Consumer confidence is at record highs, as growing numbers of consumers believe the roaring 2020’s recovery is here to stay. And it’s also sending home price increases to record highs. But this isn't another housing bubble. Too few homes are being built rather than too many, as builders try to catch up to the decades-long housing shortage, which could take another decade.
“Consumer confidence increased in June and is currently at its highest level since the onset of the pandemic’s first surge in March 2020,” said Lynn Franco, Senior Director of Economic Indicators at The Conference Board. “Consumers’ assessment of current conditions improved again, suggesting economic growth has strengthened further in Q2. Consumers’ short-term optimism rebounded, buoyed by expectations that business conditions and their own financial prospects will continue improving in the months ahead.“
The Case-Shiller home price index increased 14.6 percent in April, as it runs a 3-month average for same-home sale prices. This is that best of all worlds with demand so high. Current interest rates are below the inflation rate, so mortgages held longer term really have zero or negative yields, which means actual inflation shows up in housing prices.

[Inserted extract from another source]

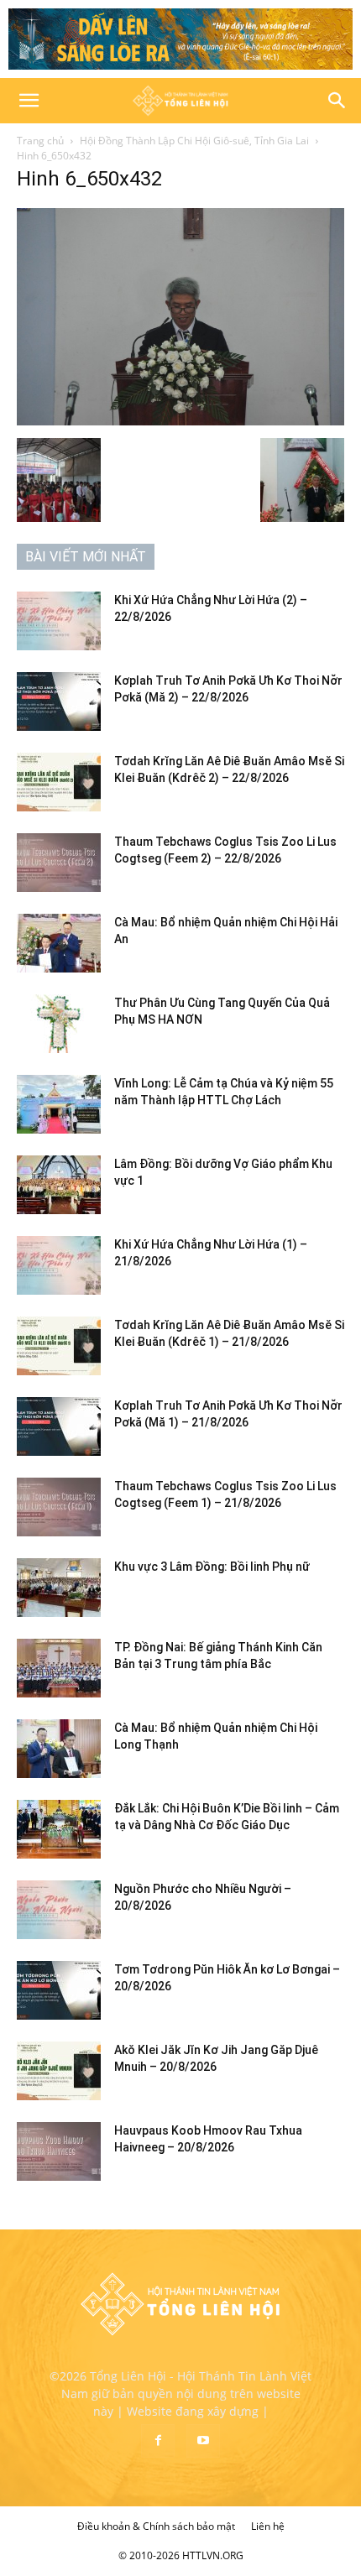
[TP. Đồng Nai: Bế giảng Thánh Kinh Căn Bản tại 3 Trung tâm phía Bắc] (59, 1668)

“Phoenix, San Diego, and Seattle reported the highest year-over-year gains among the 20 cities in April,” said Case-Shiller. “Phoenix led the way with a 22.3% year-over-year price increase, followed by San Diego with a21.6% increase and Seattle with a 20.2% increase. All 20 cities reported higher price increases in the year ending April 2021versus the year ending March 2021.”
“In fact, the proportion of consumers planning to purchase homes, automobiles, and major appliances all rose—a sign that consumer spending will continue to support economic growth in the short-term. Vacation intentions also rose, reflecting a continued increase in spending on services,” said the Conference Board.
Consumers’ assessment of the labor market also improved. The Conference Board graph shows that jobs plentiful minus jobs hard to get blue line is soaring, with 54.4 percent of consumers said jobs are “plentiful”, up from 48.5 percent, and 10.9 percent of consumers claimed jobs are “hard to get”, down from 11.6 percent.
This is no wonder, as economists are predicting 9-10 percent GDP growth in Q2, and maybe six percent plus for all of 2021, before returning to a more normal growth pattern.
The American Rescue Plan has inserted $1.9 trillion into the U.S. economy, and Repubs and Democrats have agreed on an additional $1 trillion for infrastructure and other much needed physical improvements that will create more high-paying jobs.
So why shouldn’t consumers be this optimistic for awhile?